▶ **Task instructions**: Give back, word for word, the line that contains "Política de privacidade (281, 1840)" and every line that follows it in the data below.

Start of Records for this task

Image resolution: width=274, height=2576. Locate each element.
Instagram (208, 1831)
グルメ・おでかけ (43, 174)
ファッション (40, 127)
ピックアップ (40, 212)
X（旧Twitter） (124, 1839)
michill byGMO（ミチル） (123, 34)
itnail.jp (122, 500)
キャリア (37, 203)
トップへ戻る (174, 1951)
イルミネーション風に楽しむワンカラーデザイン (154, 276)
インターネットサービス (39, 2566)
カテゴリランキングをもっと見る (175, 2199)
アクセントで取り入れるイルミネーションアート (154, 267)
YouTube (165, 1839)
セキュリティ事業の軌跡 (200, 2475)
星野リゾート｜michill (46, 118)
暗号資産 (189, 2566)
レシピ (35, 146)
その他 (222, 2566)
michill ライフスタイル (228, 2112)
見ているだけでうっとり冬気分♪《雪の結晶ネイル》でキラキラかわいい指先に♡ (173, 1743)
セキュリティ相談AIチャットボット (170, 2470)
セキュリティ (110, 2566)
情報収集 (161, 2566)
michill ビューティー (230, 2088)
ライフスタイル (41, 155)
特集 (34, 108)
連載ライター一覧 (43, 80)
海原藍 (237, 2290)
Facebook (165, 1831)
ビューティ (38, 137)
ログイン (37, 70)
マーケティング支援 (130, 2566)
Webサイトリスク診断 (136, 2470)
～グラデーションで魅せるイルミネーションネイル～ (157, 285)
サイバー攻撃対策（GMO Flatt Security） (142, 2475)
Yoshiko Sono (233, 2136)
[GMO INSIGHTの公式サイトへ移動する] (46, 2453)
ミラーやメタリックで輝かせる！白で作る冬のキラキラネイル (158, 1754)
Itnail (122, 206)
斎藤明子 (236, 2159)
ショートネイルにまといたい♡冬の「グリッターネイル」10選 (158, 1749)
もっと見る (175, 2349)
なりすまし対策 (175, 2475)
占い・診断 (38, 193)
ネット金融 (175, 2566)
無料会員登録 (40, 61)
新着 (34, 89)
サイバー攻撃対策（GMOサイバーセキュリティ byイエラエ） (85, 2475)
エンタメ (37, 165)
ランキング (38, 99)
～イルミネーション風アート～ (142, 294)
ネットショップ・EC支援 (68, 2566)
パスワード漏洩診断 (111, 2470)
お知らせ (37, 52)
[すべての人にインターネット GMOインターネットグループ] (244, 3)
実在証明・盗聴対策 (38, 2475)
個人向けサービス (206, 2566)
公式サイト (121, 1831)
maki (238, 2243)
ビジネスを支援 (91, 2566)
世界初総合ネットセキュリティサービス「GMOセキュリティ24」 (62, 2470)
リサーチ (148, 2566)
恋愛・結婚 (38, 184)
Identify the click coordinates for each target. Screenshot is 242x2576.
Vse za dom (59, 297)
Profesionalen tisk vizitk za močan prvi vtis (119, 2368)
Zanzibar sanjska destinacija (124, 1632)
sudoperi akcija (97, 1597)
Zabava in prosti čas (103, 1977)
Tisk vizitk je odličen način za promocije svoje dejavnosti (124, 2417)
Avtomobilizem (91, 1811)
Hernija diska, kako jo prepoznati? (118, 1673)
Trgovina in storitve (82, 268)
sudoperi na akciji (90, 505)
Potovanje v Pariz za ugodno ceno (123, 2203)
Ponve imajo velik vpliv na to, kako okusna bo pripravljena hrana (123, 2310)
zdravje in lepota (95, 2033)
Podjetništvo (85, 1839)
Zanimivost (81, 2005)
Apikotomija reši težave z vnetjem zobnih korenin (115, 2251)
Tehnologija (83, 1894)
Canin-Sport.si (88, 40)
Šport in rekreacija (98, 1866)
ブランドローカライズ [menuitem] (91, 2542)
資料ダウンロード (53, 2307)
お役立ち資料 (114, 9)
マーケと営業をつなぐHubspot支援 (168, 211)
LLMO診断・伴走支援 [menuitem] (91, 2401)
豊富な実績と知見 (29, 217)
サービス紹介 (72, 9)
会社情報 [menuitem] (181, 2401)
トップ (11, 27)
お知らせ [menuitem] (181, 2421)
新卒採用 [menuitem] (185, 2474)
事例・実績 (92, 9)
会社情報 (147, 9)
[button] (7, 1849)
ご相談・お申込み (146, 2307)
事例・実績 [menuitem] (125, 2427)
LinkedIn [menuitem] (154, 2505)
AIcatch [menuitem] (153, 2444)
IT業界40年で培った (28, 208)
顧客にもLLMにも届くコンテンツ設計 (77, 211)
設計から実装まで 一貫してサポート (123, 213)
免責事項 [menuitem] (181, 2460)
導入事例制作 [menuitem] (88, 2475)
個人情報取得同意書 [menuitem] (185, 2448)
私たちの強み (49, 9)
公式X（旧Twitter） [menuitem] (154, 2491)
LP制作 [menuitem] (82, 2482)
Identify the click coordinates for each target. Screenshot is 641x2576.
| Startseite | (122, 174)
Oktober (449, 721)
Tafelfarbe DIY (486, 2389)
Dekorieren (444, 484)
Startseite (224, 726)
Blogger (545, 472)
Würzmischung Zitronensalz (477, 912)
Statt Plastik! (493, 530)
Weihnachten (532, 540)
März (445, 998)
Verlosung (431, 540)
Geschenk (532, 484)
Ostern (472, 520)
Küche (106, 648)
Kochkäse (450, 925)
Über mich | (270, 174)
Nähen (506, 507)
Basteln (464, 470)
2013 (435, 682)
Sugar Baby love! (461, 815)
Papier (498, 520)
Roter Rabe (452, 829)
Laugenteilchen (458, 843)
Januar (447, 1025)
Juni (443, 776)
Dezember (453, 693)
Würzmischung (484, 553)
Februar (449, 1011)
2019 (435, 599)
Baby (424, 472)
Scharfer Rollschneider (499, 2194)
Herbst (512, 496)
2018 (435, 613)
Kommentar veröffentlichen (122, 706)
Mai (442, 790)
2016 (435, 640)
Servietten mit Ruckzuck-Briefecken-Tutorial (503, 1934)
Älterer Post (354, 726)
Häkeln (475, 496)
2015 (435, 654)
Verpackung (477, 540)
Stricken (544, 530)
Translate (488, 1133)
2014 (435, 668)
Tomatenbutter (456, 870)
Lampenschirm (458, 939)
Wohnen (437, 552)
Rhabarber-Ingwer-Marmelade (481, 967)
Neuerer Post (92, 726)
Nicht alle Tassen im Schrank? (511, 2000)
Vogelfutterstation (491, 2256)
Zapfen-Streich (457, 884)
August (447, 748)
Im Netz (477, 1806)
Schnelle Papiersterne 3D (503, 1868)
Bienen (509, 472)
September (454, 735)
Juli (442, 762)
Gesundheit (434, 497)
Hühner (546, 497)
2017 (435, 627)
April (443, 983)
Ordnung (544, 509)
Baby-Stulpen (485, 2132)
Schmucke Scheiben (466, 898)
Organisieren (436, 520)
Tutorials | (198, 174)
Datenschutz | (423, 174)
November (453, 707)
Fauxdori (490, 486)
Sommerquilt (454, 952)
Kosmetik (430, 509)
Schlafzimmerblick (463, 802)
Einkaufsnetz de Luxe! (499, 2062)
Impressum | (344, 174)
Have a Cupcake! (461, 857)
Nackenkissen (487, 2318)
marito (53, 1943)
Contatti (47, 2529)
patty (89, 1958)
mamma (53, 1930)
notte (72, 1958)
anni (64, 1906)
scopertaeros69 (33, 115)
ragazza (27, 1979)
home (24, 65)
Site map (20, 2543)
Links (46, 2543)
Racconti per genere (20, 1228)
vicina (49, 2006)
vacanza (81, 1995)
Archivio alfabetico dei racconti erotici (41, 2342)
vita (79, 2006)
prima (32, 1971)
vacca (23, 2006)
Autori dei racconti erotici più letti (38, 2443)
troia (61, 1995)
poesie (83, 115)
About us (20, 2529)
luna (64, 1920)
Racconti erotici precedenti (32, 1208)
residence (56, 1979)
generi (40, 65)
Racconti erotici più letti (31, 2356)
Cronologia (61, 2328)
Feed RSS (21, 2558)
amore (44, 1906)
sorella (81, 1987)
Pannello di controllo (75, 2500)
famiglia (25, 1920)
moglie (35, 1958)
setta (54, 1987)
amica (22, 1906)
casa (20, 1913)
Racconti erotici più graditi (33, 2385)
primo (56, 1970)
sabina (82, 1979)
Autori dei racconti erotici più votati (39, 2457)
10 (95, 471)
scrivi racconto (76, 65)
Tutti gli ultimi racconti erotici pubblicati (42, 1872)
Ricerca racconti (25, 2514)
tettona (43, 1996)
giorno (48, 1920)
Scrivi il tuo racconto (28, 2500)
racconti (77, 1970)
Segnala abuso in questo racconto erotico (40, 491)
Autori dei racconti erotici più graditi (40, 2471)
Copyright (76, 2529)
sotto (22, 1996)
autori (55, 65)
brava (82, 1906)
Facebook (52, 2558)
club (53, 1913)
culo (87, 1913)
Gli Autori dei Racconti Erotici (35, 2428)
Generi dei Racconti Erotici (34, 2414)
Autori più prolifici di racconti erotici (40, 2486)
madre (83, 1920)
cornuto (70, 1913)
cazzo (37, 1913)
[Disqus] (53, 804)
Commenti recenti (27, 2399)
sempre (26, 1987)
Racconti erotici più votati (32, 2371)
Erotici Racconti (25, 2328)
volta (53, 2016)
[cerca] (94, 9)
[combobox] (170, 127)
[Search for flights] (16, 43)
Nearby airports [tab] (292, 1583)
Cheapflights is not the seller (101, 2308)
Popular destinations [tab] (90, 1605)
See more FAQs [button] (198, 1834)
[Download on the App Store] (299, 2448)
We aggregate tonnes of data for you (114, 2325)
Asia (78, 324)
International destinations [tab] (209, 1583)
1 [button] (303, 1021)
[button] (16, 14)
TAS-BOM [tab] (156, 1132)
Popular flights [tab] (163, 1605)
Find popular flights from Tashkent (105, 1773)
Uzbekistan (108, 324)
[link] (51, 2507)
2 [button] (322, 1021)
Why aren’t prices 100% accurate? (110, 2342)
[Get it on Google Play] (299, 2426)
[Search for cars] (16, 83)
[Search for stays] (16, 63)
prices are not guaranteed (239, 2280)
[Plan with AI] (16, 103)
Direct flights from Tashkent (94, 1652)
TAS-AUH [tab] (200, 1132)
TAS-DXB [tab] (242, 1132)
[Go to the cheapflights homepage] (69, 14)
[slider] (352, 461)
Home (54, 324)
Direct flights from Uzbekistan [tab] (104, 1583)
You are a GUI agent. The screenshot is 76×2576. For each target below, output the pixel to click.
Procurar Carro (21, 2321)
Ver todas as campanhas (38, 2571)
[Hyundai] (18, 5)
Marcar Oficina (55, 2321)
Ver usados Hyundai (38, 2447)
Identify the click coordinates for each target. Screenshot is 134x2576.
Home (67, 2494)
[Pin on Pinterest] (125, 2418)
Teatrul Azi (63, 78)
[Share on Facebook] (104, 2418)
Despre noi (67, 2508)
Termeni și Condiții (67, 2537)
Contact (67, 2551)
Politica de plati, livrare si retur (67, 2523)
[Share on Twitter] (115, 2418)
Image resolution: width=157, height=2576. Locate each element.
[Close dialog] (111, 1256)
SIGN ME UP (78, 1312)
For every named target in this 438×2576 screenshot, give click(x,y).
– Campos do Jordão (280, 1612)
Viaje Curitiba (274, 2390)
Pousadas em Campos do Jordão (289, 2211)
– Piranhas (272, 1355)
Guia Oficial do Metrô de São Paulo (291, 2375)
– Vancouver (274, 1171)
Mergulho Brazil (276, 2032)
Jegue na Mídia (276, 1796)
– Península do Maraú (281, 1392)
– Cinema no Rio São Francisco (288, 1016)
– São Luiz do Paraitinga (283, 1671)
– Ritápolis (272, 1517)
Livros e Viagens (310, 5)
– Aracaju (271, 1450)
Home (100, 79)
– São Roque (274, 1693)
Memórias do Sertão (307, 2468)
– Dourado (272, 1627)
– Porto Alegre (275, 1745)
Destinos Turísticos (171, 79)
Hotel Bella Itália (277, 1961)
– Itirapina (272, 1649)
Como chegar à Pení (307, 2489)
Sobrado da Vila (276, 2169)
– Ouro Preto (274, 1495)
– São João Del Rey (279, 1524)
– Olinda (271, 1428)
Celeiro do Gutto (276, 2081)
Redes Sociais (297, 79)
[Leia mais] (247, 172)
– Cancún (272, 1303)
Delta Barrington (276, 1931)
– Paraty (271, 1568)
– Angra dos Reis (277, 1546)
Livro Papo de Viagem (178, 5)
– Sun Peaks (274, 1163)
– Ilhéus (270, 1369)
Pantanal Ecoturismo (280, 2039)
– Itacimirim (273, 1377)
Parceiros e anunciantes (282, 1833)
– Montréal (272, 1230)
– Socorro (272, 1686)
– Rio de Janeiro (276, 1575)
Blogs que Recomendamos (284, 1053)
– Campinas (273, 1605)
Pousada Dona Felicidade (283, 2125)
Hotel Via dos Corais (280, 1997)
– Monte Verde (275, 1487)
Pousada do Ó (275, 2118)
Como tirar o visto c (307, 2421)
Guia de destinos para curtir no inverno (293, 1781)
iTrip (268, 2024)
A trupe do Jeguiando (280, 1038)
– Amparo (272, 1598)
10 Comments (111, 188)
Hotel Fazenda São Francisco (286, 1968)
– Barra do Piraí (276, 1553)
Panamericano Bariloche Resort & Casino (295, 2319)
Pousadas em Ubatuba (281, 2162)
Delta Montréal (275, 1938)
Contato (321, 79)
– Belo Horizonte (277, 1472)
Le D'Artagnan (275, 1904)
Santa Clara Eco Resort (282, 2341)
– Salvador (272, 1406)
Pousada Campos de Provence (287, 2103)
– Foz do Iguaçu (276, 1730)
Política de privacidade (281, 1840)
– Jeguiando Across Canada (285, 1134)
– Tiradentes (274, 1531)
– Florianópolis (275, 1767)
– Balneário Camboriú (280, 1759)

End of Records for this task

▶ **Solution for this problem**:
Política de privacidade (281, 1840)
– Jeguiando Across Canada (285, 1134)
– Tiradentes (274, 1531)
– Florianópolis (275, 1767)
– Balneário Camboriú (280, 1759)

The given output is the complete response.